Hyman is perfecting a tradition started centuries ago by St. Nicholas of Myra, a bishop known for his generous gifts to the poor. But the children who tell Hyman their Christmas wishes and give him hugs know him simply as Santa Claus.

"What better job is there than to make children, or people for that matter, believe in the joy of Christmas?" Hyman said while enjoying milk and cookies at the Snellville Borders bookstore.

He has been playing Santa for decades, whether for his grandchildren or the kids he met in his government travels abroad in Europe, the Middle East and East Asia.

It started with an inexpensive red suit and a fake beard, and he and friends always gave gifts to the poverty-stricken children in Brussels and Manila. But like hundreds of other Kris Kringles across the United States, Hyman is taking the role of Santa to an art.

Attention to detail is the key.

He has been in character since September. He wears Santa clothes made by his Norcross seamstress. His six outfits include big, red puffy shirts with suspenders, bib overalls and a $1,500 velvet suit.
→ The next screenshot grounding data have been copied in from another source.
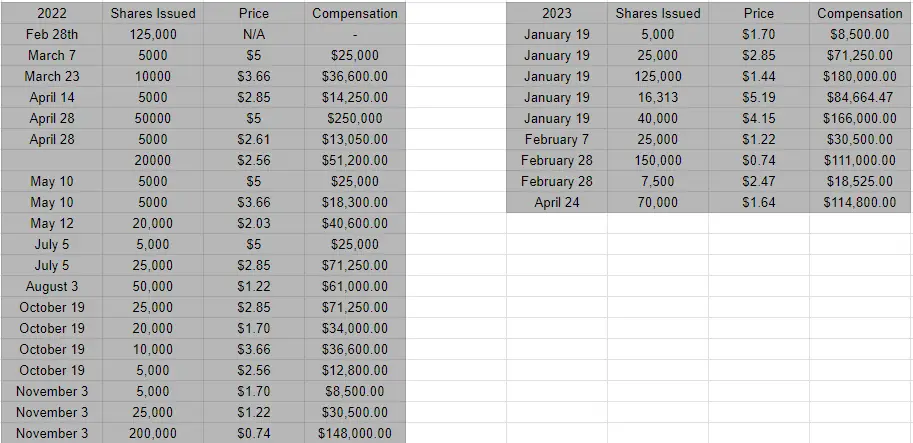Click the 7,500 shares issued cell

657,182
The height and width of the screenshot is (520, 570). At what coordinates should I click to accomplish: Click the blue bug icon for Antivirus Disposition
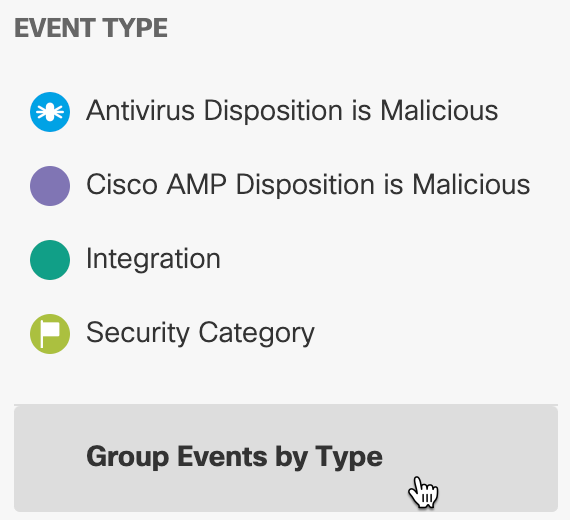[50, 112]
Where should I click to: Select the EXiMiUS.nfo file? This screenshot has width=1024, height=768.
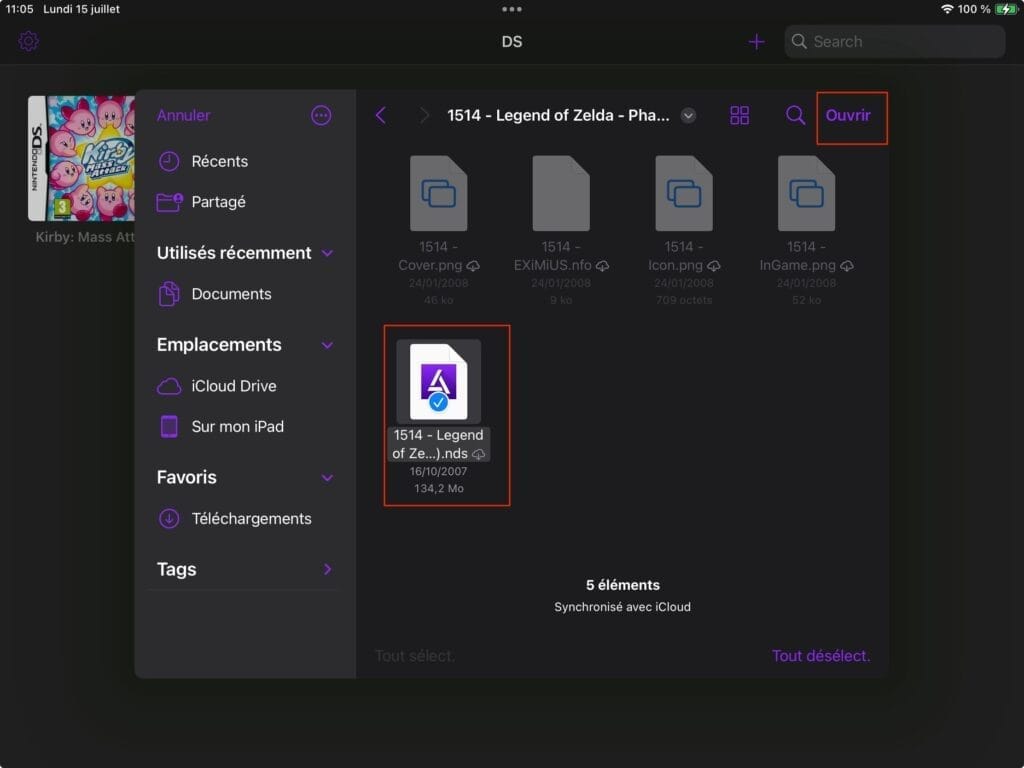point(562,192)
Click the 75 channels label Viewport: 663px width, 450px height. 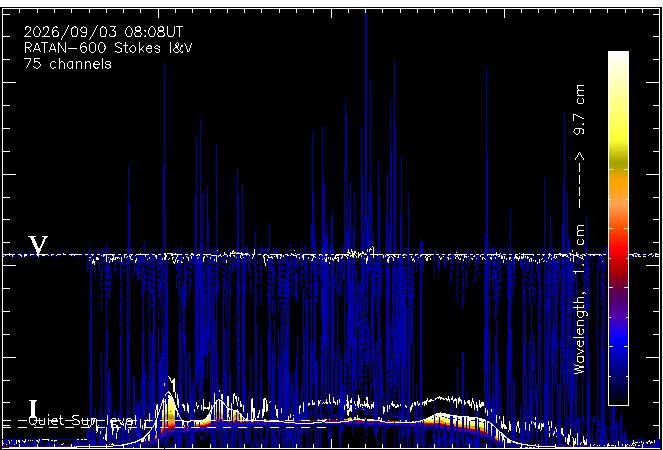[68, 64]
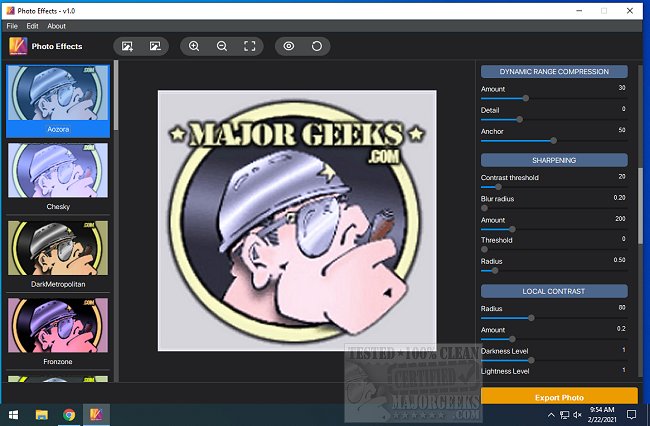The image size is (650, 426).
Task: Collapse the Dynamic Range Compression section header
Action: 554,72
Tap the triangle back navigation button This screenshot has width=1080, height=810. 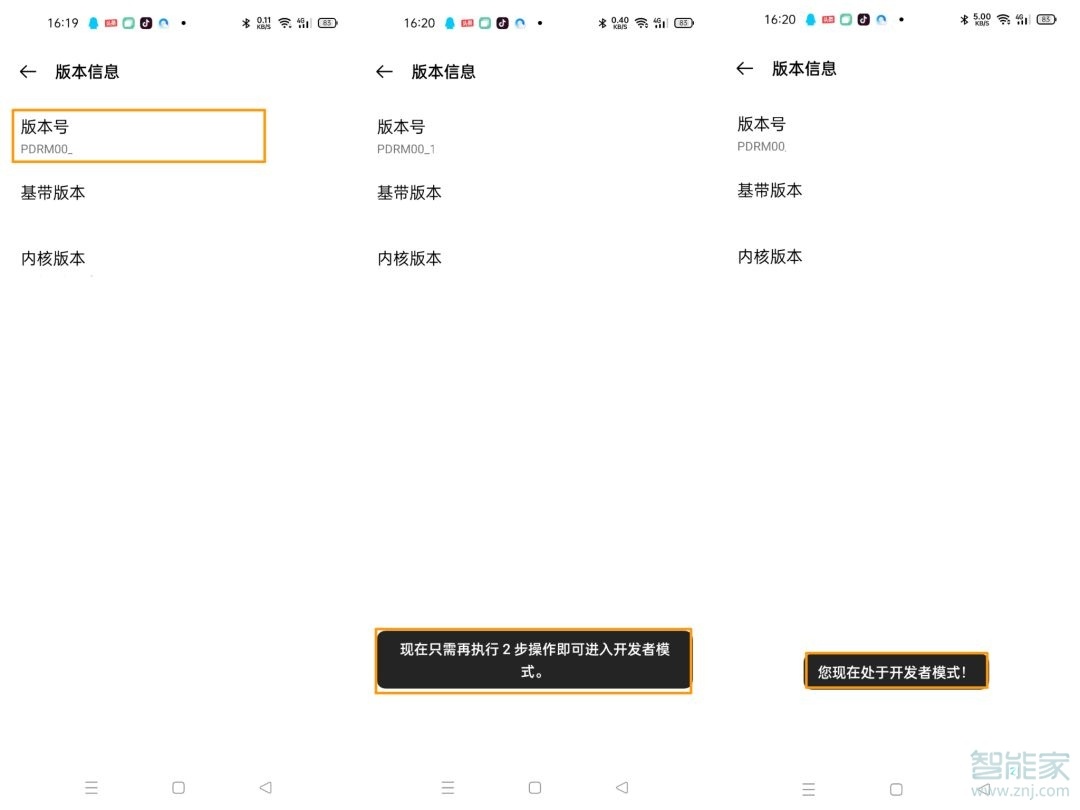coord(265,787)

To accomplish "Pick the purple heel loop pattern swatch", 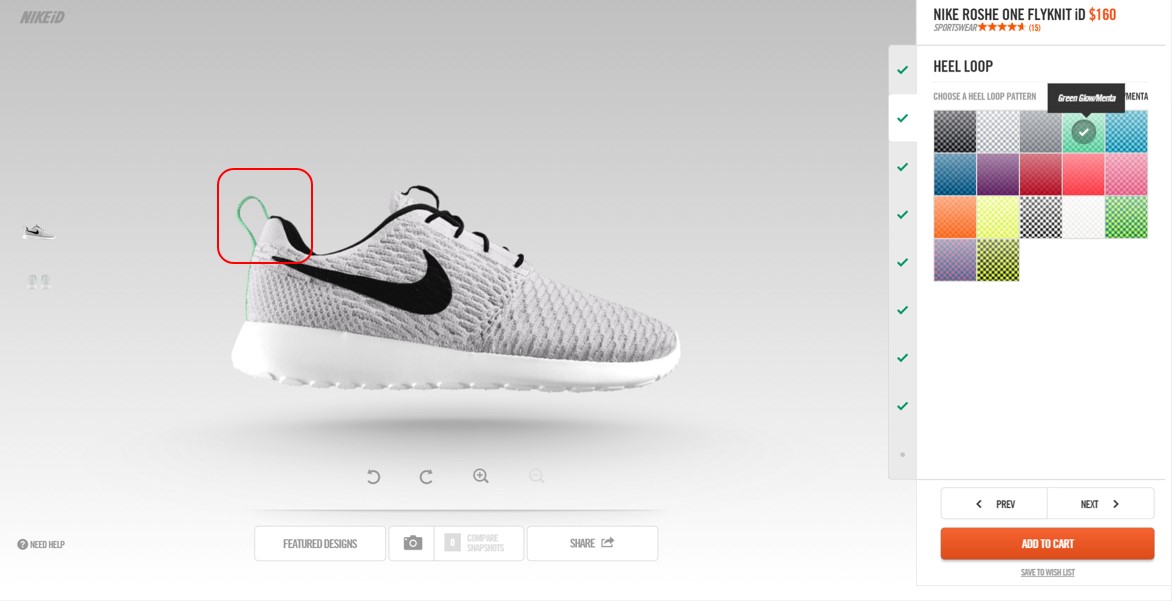I will [998, 174].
He is one of about 650 members of the Amalgamated Order of Real Bearded Santas, and he spent seven hours at the hairdresser earlier this fall to turn his hair and whiskers white.

This year was the first time he attended the International University of Santa Claus, where he learned the finer points of "Santa Clausology."

"The Ho-Ho-Ho has to come from down here, in the gut," Hyman said, pointing to his stomach.

Sometimes the world of Santa and Rick Hyman the Georgia football fan collide. When the Bulldogs played the University of Florida in Jacksonville this fall, Hyman was already in character for the holiday season and had to attend a post-game party dressed in Santa garb.

Naturally, a woman wanted her picture with St. Nick. The problem: She had a cocktail in her hand.

"What if a photographer was at the party?" Hyman said. "I could just see the headline in the paper: 'Santa goes drinking.' I couldn't risk that."

To Hyman, the most important thing about playing Santa is making children believe in the Christmas spirit.

Recently, an inquisitive child spotted him at a local Office Depot. At first, the child thought the sight of Santa among computer accessories and fax machines didn't make sense.

"He looked dead in my eyes and said, 'What are you doing here?'" Hyman said. "I said, 'Working my way back up North.' Then he said, "'Santa, I was bad last year, but this year I've been real good.'"

It's those kinds of moments that mean the most to Hyman.

"I cannot be the one to break the belief in Santa," he said. "How could I be the one to ever tell them differently?"